+++ INFORMATION SHOWN
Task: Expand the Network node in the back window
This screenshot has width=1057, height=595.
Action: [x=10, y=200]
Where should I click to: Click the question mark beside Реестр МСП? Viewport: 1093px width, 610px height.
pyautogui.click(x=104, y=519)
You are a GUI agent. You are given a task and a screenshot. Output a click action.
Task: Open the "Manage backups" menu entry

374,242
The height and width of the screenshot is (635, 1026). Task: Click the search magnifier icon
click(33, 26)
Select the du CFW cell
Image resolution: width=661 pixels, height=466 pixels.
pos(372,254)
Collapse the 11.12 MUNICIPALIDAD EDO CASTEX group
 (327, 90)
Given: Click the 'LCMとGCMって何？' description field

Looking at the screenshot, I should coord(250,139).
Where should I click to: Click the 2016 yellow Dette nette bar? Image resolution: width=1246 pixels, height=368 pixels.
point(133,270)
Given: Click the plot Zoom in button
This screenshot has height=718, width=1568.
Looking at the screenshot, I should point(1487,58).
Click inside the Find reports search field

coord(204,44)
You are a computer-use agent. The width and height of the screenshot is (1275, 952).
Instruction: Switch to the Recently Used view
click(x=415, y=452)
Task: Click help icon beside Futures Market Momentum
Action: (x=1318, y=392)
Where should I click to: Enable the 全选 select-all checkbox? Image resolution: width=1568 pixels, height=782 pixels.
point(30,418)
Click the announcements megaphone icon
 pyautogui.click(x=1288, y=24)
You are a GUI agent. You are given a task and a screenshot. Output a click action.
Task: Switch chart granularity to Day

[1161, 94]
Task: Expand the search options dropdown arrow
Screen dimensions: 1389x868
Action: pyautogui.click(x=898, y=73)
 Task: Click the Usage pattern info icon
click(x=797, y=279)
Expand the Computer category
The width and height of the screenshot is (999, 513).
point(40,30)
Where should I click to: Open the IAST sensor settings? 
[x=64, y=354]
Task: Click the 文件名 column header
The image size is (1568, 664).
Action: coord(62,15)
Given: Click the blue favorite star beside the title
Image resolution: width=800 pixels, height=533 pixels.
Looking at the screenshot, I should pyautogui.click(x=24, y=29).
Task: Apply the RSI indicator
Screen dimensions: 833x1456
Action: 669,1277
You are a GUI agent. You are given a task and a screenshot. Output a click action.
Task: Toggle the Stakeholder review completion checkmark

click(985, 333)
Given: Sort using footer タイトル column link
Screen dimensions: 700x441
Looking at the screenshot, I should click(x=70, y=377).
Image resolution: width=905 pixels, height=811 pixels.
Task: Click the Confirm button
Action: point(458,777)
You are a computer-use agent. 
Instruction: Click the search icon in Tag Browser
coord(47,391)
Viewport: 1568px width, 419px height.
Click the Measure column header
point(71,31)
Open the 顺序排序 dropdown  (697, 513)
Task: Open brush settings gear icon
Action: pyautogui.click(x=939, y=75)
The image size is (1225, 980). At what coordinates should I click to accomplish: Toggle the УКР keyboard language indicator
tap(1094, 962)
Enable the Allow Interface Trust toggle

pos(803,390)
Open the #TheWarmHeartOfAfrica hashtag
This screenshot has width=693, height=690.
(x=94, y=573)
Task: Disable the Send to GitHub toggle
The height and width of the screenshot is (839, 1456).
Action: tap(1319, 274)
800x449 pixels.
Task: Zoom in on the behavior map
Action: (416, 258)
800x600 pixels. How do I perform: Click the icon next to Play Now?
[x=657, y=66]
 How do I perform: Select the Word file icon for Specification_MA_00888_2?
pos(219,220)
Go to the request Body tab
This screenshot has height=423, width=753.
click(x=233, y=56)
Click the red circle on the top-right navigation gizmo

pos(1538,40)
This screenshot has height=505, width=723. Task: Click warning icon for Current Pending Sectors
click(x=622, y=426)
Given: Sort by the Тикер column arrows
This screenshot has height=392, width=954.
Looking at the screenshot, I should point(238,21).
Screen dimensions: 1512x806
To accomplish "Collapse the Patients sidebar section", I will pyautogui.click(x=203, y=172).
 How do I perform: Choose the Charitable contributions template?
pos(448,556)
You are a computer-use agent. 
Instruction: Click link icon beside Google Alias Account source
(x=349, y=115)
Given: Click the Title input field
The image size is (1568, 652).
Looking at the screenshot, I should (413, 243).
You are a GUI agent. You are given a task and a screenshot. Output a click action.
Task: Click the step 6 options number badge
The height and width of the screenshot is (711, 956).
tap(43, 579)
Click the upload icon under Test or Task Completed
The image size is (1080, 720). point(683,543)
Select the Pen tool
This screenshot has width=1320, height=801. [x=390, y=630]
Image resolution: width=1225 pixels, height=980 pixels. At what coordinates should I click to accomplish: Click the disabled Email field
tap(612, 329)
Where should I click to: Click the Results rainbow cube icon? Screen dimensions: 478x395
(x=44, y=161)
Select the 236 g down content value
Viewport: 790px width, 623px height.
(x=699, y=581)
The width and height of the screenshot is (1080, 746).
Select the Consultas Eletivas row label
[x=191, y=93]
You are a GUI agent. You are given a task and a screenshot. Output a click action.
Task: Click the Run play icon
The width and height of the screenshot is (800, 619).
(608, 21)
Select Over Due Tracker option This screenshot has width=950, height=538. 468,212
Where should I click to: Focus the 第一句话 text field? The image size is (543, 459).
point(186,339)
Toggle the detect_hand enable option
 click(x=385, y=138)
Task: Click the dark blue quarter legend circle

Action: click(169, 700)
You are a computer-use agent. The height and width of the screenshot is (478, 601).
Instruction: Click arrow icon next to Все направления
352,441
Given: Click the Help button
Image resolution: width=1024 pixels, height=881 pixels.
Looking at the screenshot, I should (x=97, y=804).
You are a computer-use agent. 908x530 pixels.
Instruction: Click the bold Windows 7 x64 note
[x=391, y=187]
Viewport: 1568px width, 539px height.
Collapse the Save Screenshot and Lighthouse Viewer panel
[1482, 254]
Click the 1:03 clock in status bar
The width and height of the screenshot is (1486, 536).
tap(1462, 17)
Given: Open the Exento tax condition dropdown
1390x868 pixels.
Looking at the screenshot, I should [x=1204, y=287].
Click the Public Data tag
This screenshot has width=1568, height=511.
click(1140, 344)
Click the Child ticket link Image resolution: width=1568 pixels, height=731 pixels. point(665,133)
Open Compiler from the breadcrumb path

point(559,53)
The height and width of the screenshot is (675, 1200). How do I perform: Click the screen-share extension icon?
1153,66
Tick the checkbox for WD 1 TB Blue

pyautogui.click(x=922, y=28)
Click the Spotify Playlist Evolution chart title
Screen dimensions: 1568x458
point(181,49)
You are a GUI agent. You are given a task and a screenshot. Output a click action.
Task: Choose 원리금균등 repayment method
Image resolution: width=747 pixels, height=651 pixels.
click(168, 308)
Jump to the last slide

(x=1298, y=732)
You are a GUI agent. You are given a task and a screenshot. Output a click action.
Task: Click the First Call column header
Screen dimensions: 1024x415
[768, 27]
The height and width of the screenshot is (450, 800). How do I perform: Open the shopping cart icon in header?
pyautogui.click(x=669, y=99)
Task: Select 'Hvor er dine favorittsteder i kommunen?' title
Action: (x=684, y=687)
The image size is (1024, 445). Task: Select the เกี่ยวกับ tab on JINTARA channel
++++++
WHAT NEEDS TO BE DONE: Looking at the data above, work out how many lines contain "Expand" and answer with the figure only.

RESULT OF THIS EXERCISE: 3